Task requirements
In the items from the line that contains "I want to click on x-tick-label: 60, so" through the line that contains "This screenshot has width=640, height=480.", inclusive, swap "screenshot" for "capture" and give those lines again with nothing else changed. Leave the pictures out of your answer.

[Opening Input material section]

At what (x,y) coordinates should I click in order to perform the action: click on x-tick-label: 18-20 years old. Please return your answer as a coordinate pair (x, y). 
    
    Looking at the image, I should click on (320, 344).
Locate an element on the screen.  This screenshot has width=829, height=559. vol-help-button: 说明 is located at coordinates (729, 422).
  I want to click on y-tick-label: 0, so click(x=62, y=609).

[Closing Input material section]
[Opening Input material section]

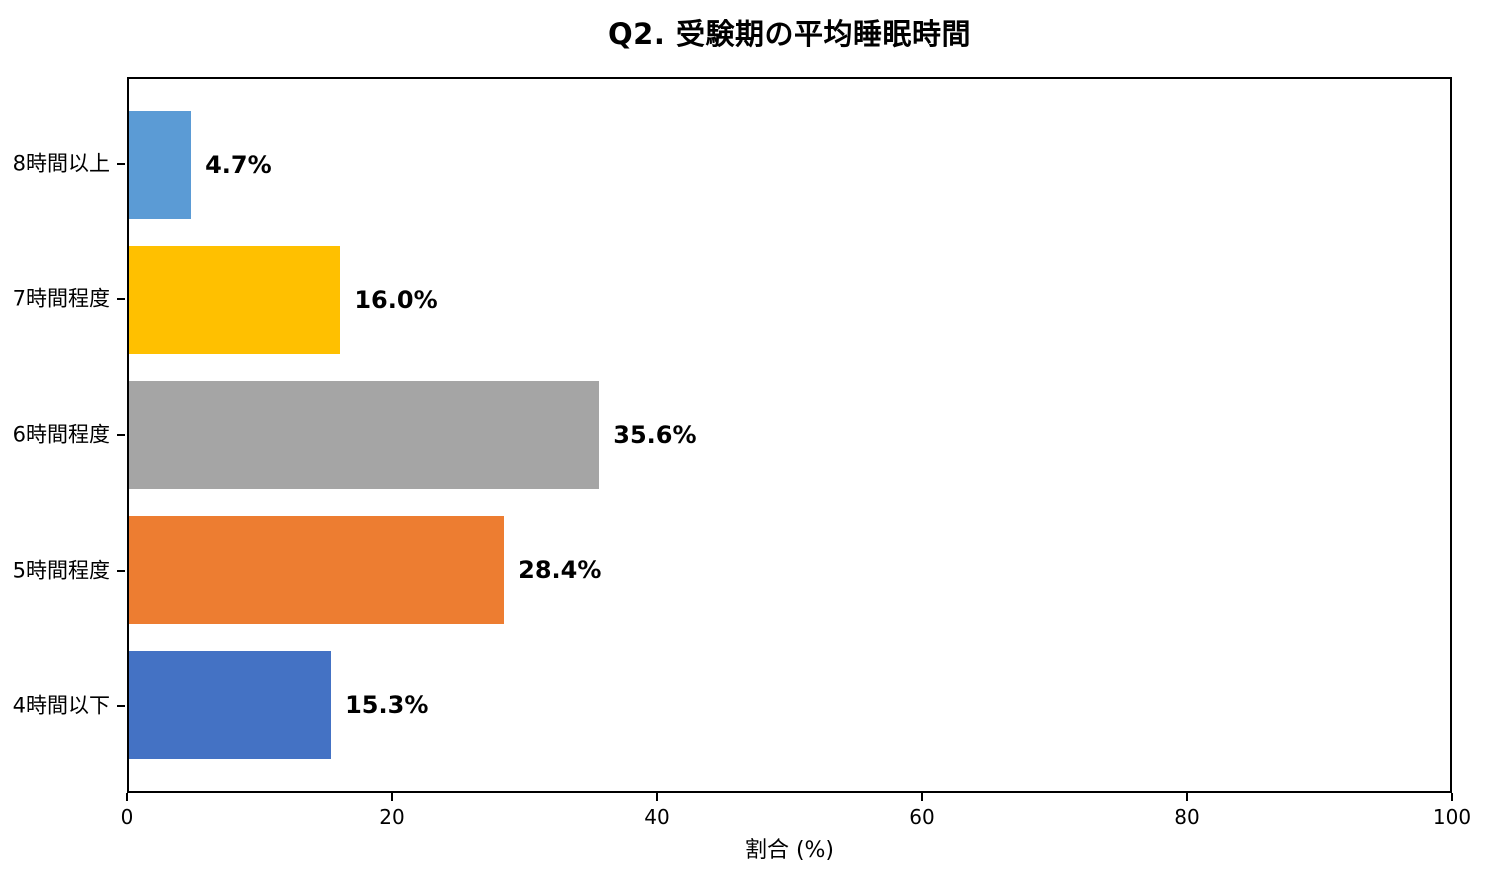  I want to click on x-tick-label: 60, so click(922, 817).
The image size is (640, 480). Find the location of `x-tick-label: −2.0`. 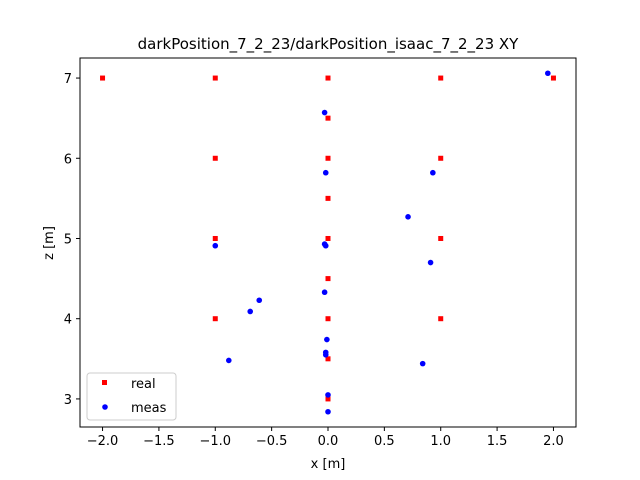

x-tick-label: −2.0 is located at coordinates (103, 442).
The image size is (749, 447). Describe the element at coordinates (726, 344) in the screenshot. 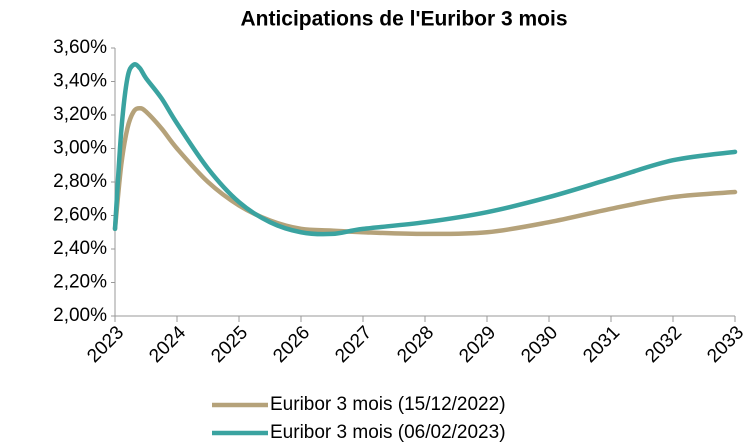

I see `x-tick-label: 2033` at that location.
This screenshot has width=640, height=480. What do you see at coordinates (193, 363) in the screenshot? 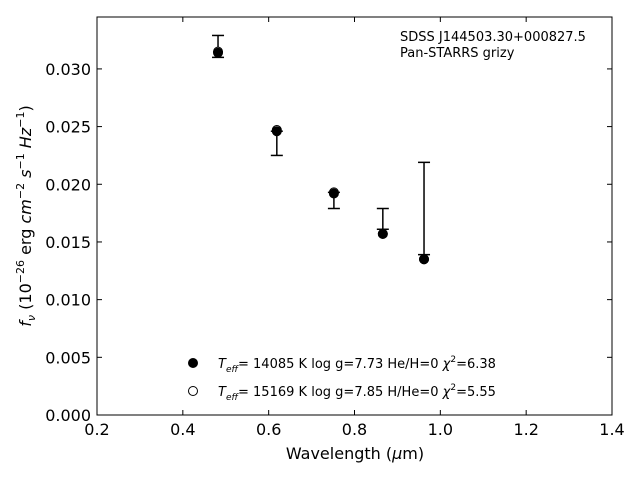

[Closing Input material section]
[Opening Input material section]

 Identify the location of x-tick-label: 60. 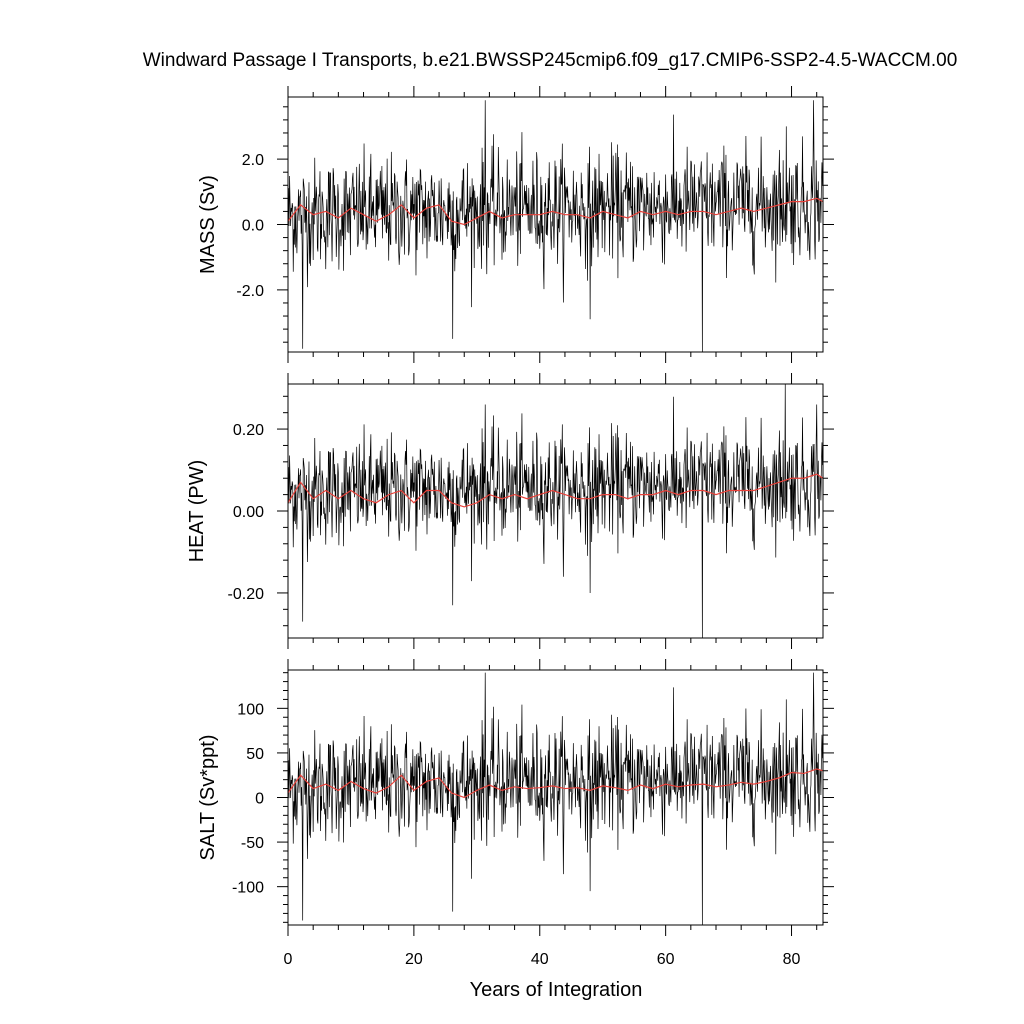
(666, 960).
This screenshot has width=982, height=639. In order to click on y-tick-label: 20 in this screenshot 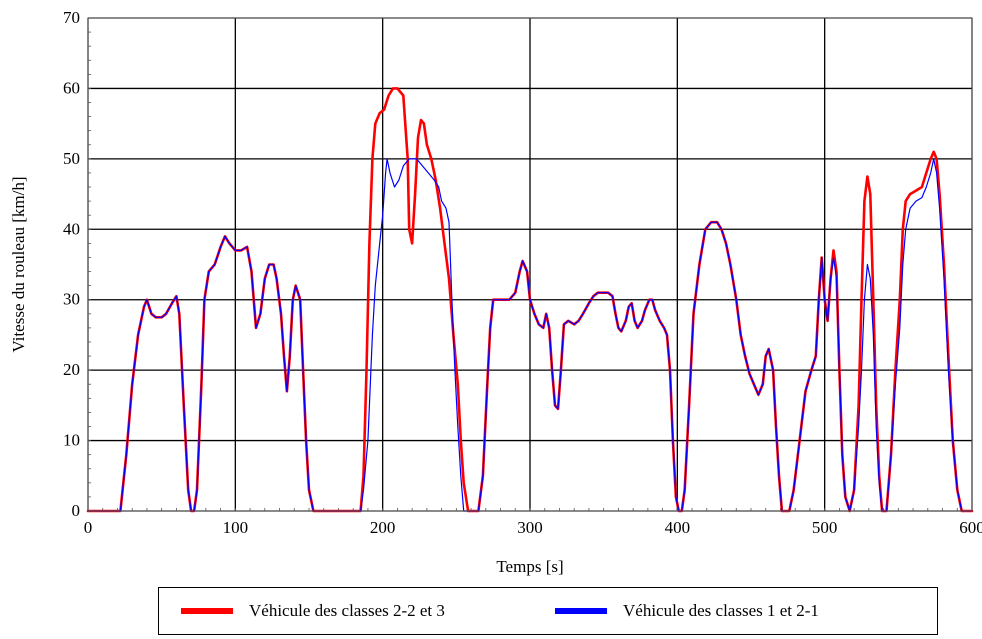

[Closing Input material section]

Task answer
  I want to click on x-tick-label: 60, so click(922, 817).
The image size is (640, 480). Find the location of `x-tick-label: −2.0`. 

x-tick-label: −2.0 is located at coordinates (103, 442).
The image size is (749, 447). Describe the element at coordinates (726, 344) in the capture. 

I see `x-tick-label: 2033` at that location.
This capture has width=640, height=480. What do you see at coordinates (193, 363) in the capture? 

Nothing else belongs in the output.